Much of Southeast Asia is reopening after the pandemic. This is one example of a larger trend: Covid receding from being a ‘pandemic’ to being ‘endemic’—something we mostly ‘just deal with,’ like the common cold or flu.
But, like the future, the ability to ‘just deal with’ Covid is not equally distributed. It’s easier for some countries—the richer ones, with easy and widespread access to vaccines and better health care. Moreover, when new medicines and new treatments are developed for Covid, rich countries can quickly order and implement them. The new pills from Merck and Pfizer are just the latest examples. Within my own circles, people who had Covid were able to be treated with monoclonal antibodies—something that even a few months ago was only available to very few people. All of these treatments are amazing advances, and we of course are very thankful for them.
But the future, as usual, is unequally distributed. Poorer countries (especially 10/40 Window countries) will be at a much harder disadvantage. While 4 billion doses of vaccine have been administered around the world, only 1% of people living in low-income countries have received even one dose. When Covid sweeps through, it’s devastating, and quickly overwhelms the inadequate health systems in those places. Many of those countries don’t have vaccinations or medicines available, and when Covid sweeps through it will be devastating.
To complicate matters, rich countries will see poor countries where Covid circulates as a danger. Rich countries would prefer not to have Covid enter their borders at all. So places with amazing medical technologies will keep barriers raised against places lacking the ability to vaccinate or treat. As travel barriers come down, note that countries are permitting visitors from specific countries where Covid is being managed (the USA, for example, permits visitors from 30 countries)—and not from others, where it is not. The intersection between places that can’t vaccinate and places with unreached peoples will have a strong overlap.

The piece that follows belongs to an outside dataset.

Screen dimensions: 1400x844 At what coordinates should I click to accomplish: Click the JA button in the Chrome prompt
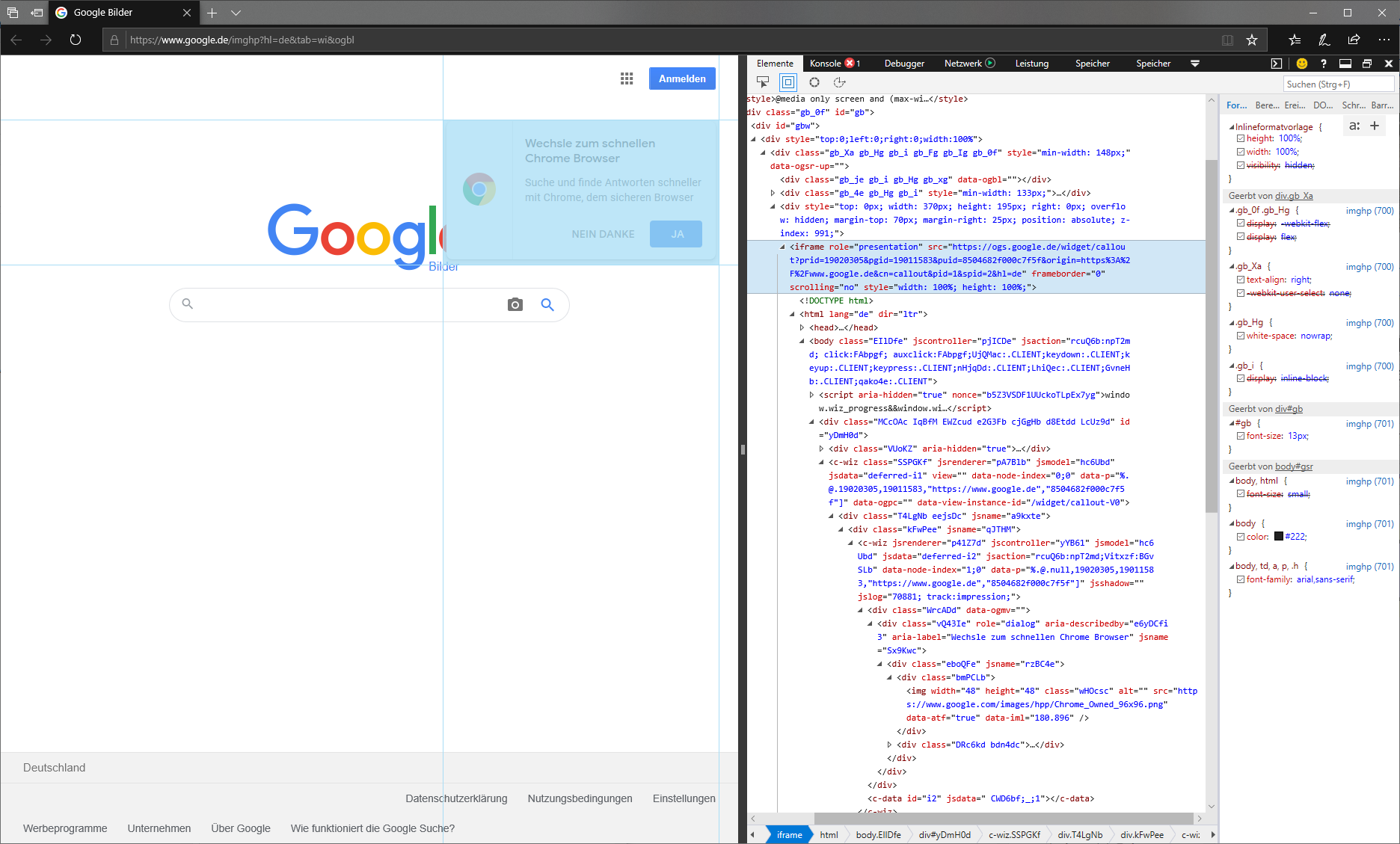(675, 233)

Workers who go into those places will be enduring risks for the Gospel which wouldn’t have been thought about two years ago. The world changed in 2020. Now, it is set to change again. Many of the sending nations may very well lose sight of the dangers endured by the receiving nations where the unreached live—until a prospective worker needs to explain to her family why she is not only willing to leave hearth and home, but the sizable risks she will likely have to face.